Tasks –
**a.** List every work that the article on inequality of opportunity cites by author and year.
**b.** Extend the article on inequality of opportunity by writing on from its last sentence.

--- Start of Text ---

## Abstract

Estimates of the level of inequality of opportunity have traditionally been proposed as lower bounds due to the downward bias resulting from the partial observability of circumstances that affect individual outcome. We show that such estimates may also suffer from upward bias as a consequence of sampling variance. The magnitude of the latter distortion depends on both the empirical strategy used and the observed sample. We suggest that, although neglected in empirical contributions, the upward bias may be significant and challenge the interpretation of inequality of opportunity estimates as lower bounds. We propose a simple criterion to select the best specification that balances the two sources of bias. Our method is based on cross-validation and can easily be implemented with survey data. To show how this method can improve the reliability of inequality of opportunity measurement, we provide an empirical illustration based on income data from 31 European countries. Our evidence shows that estimates of inequality of opportunity are sensitive to model selection. Alternative specifications lead to significant differences in the absolute level of inequality of opportunity and to the re-ranking of a number of countries, which confirms the need for an objective criterion to select the best econometric model when measuring inequality of opportunity.

### Similar content being viewed by others

## Notes

Other well-established approaches can be used to measure IOp. Approaches differ in how they define the principle of equal opportunity and in the way the counterfactual distribution is constructed (Roemer 1998; Lefranc et al. 2009; Fleurbaey and Schokkaert 2009; Checchi and Peragine 2010). However, because the construction of these alternative counterfactual distributions generally requires the observation or identification of effort (an extremely difficult variable to measure), they are less frequently adopted in the empirical literature.

In principle, if cardinal circumstances are observed, regressors might be non-categorical. However, to the best of our knowledge in the empirical literature, this is never the case. Even if cardinal measures are available, i.e. parental income, authors tend to use categorical regressors for the quantiles of the continuous distribution (see, for example, Björklund et al. 2012).

Analogously to the Mincer equation, a log-linear specification is preferred by the majority of the authors. (Ferreira and Gignoux 2011)

Or, if adopting a parametric approach, regression with a larger number of controls and fewer degrees of freedom.

--- End of Text ---
--- Start of Information shown ---

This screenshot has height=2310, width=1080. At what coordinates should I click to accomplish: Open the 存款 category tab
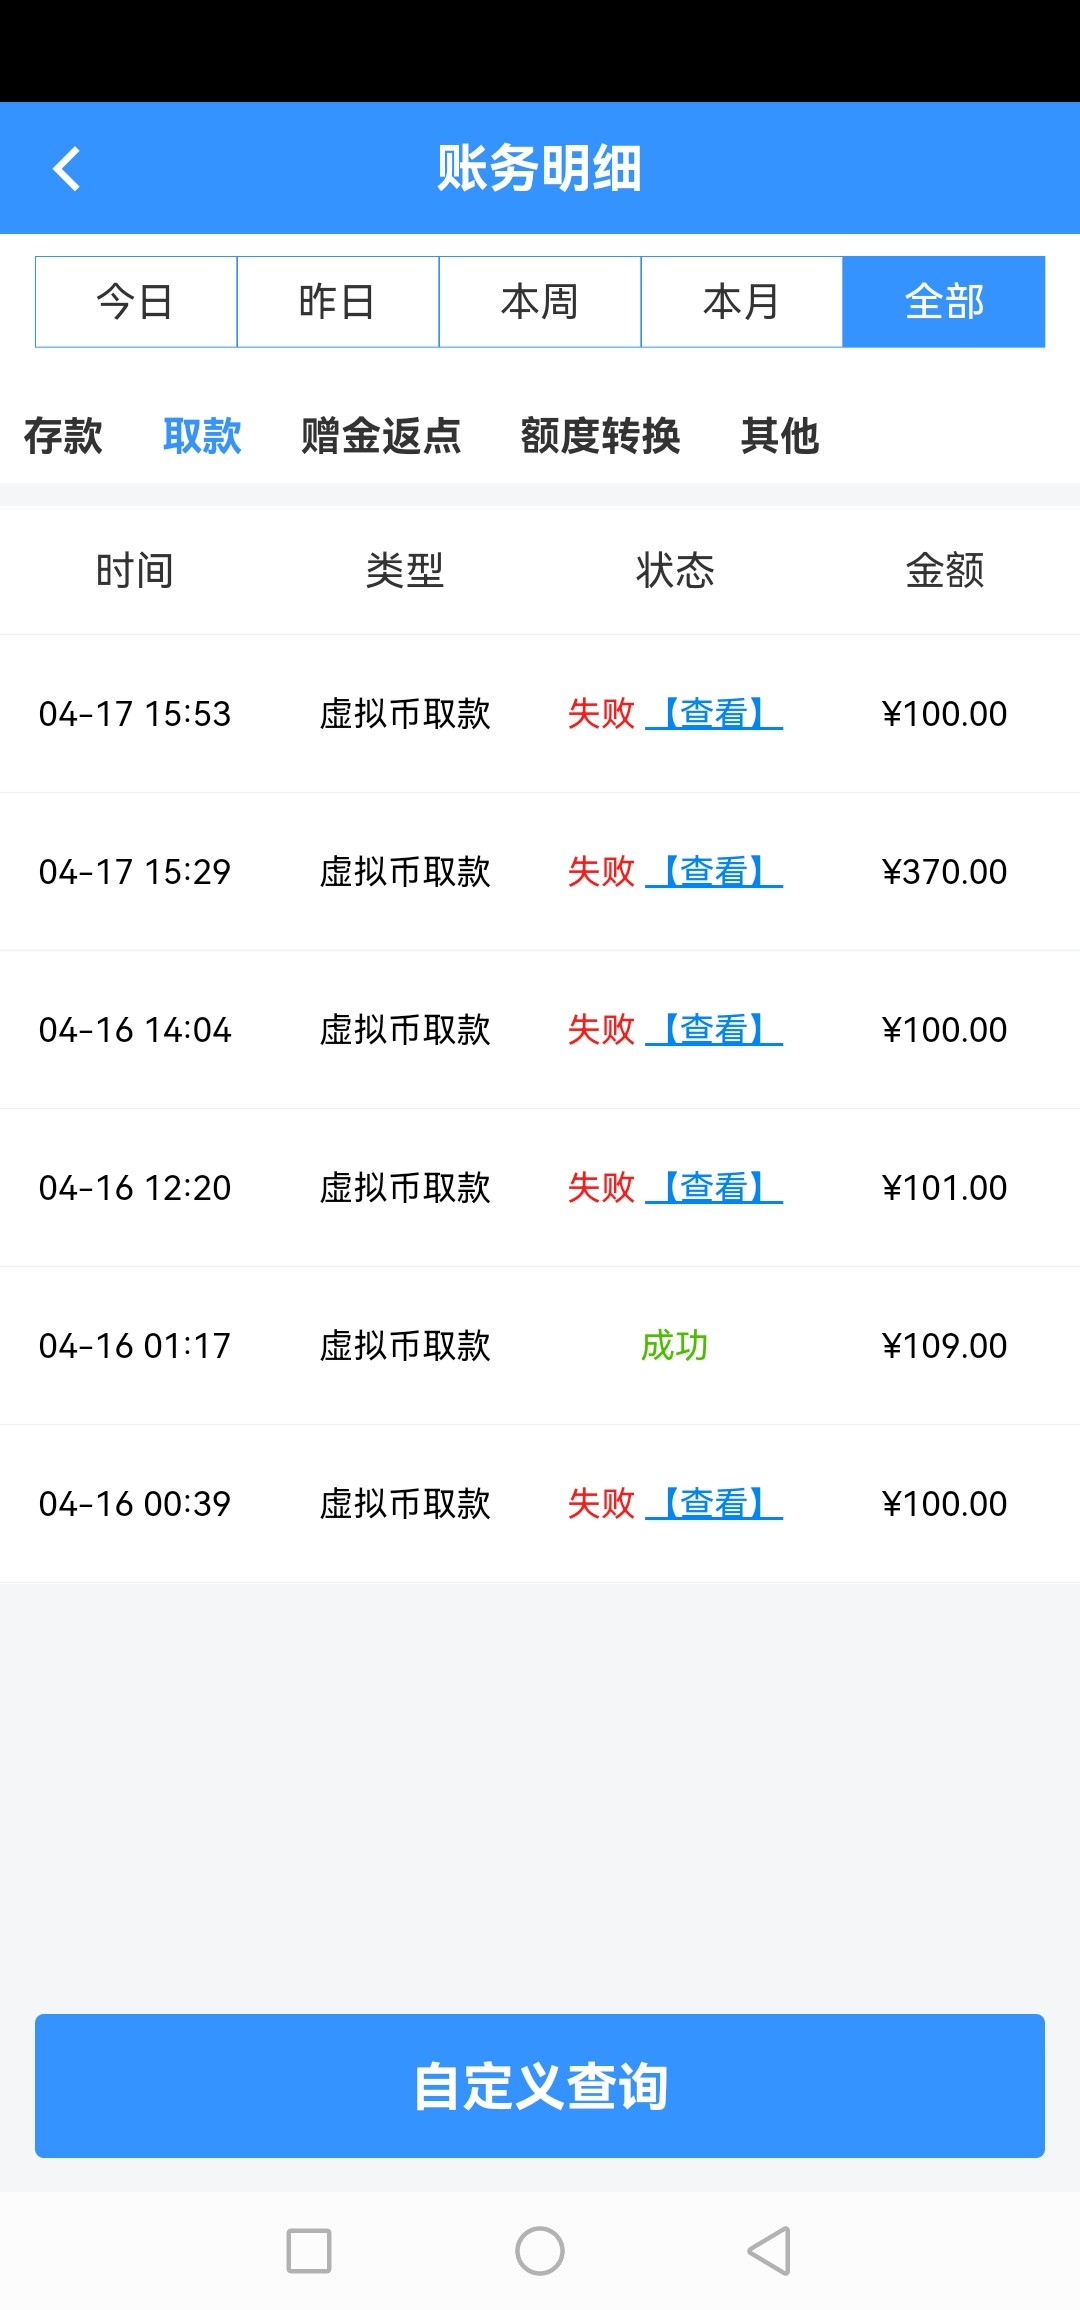point(63,436)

--- End of Information shown ---

Answers –
**a.**
- Roemer 1998
- Lefranc et al. 2009
- Fleurbaey and Schokkaert 2009
- Checchi and Peragine 2010
- Björklund et al. 2012
- Ferreira and Gignoux 2011

**b.**
Note also that the approach proposed by Li Donni et al. (2015), although not explicitly discussed by the authors, represents a possible strategy to address this issue. They define Roemerian types using latent class analysis. That is, they assume that observable circumstances are manifestations of an unobservable membership to a number of latent groups. Their method reduces the number of types and hence avoids large sampling variance in the counterfactual distribution.

In a framework where the outcome is measured with error and the sampling variance of the counterfactual distribution is ignored, Wendelspiess (2015) predicts the opposite direction of bias.

Based on our conclusion Brunori et al. (2018) have recently compared popular econometric approaches to estimate IOp. Their analysis shows that conditional inference random forests, a machine learning algorithm introduced by Hothorn et al. (2006), outperforms other methods in predicting IOp out-of-sample.

We are aware that the number of alternative models exponentially increases when circumstances are interacted. Moreover, researchers might have the choice to consider some circumstances with different levels of aggregation, e.g. country/region/district of birth. In these cases, our method should be complemented with an algorithm that can restrict the number of models considered, for example, best subset selection or stepwise selection, see Gareth et al. (2013).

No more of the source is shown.